• AVAILABLE RECORDS:
****************

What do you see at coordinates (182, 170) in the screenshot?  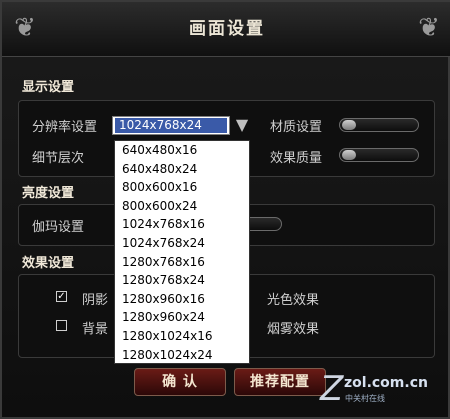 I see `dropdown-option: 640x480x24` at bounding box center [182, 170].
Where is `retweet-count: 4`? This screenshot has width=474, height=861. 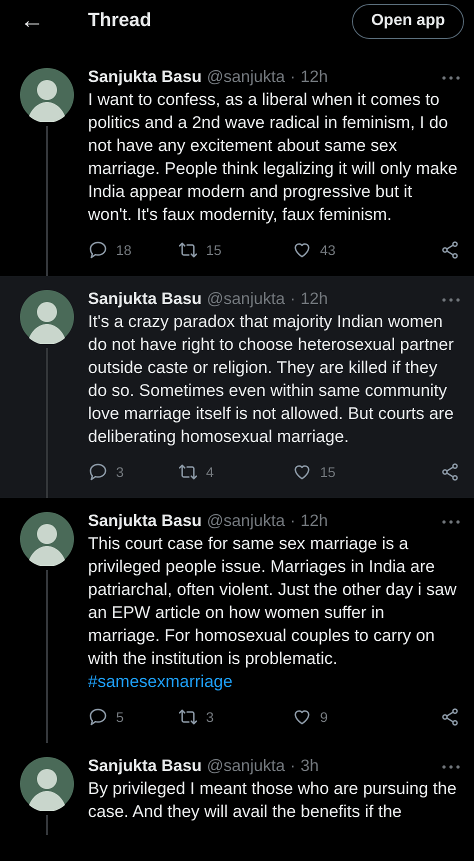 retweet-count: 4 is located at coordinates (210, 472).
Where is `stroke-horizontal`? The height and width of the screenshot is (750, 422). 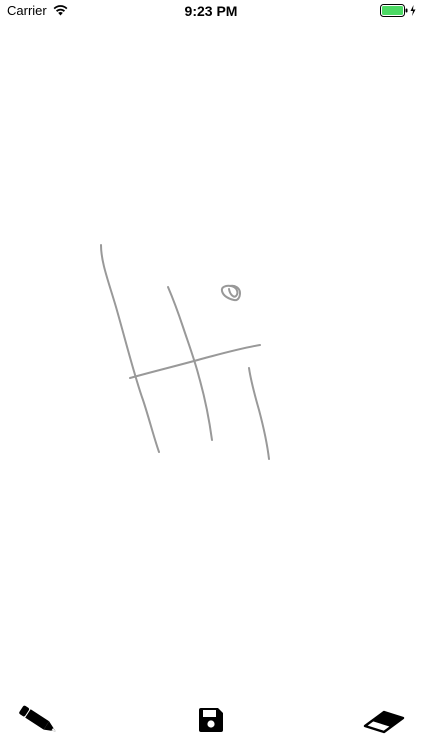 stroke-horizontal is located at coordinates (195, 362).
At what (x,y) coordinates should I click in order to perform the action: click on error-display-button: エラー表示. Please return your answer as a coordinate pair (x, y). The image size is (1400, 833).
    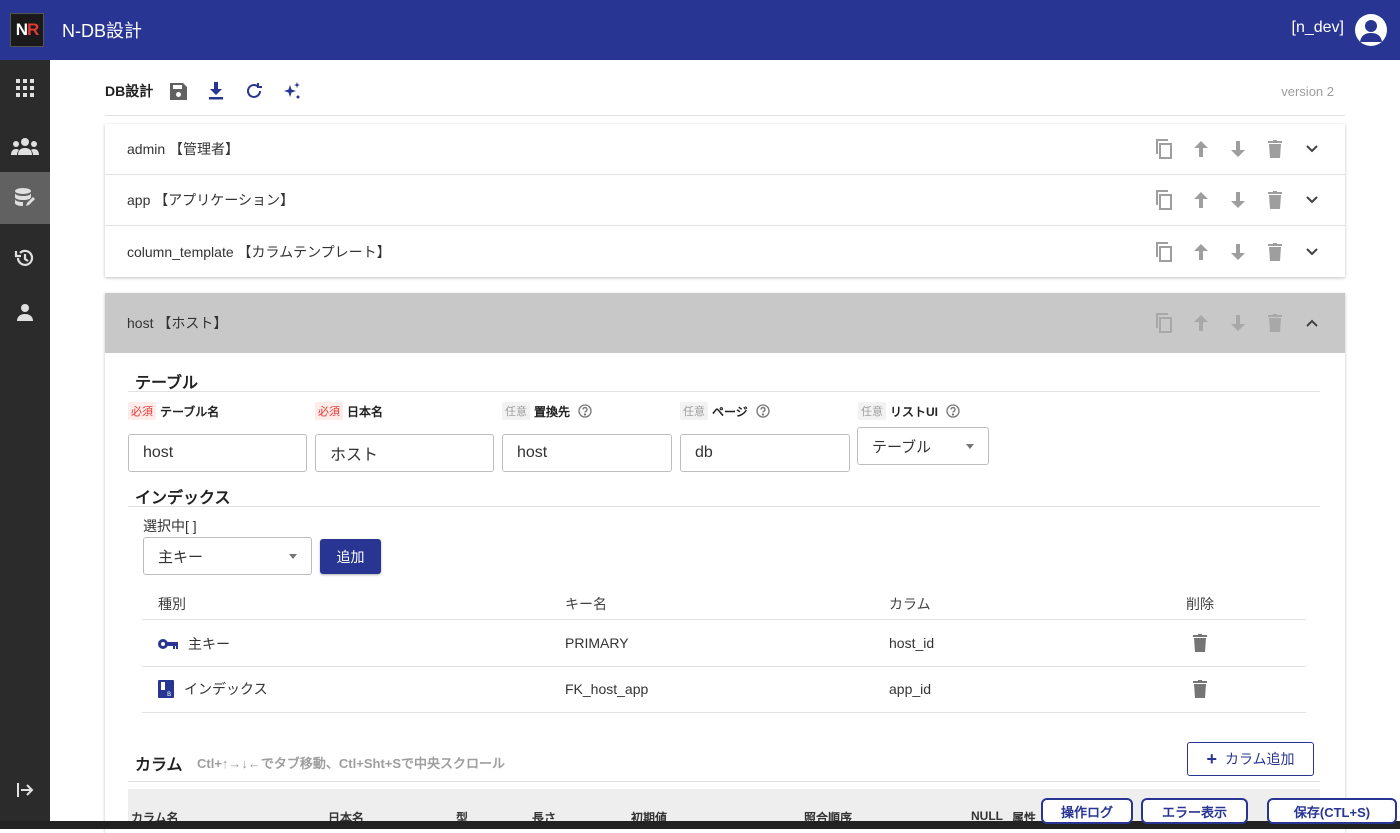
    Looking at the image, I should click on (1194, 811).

****************

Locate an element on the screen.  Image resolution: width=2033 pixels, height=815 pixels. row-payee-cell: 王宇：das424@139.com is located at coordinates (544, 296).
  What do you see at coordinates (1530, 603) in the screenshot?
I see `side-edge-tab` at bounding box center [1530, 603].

****************

• TASK ITEM: Rewrite the material starting at the line containing "At what (x,y)" and ending at the line containing "Looking at the", replacing "coordinate pair" with "point" and keeping everything else the same. Leave out the pictures.

• TASK OUTPUT:
At what (x,y) coordinates should I click in order to perform the action: click on error-display-button: エラー表示. Please return your answer as a point (x, y). The image size is (1400, 833).
    Looking at the image, I should click on (1194, 811).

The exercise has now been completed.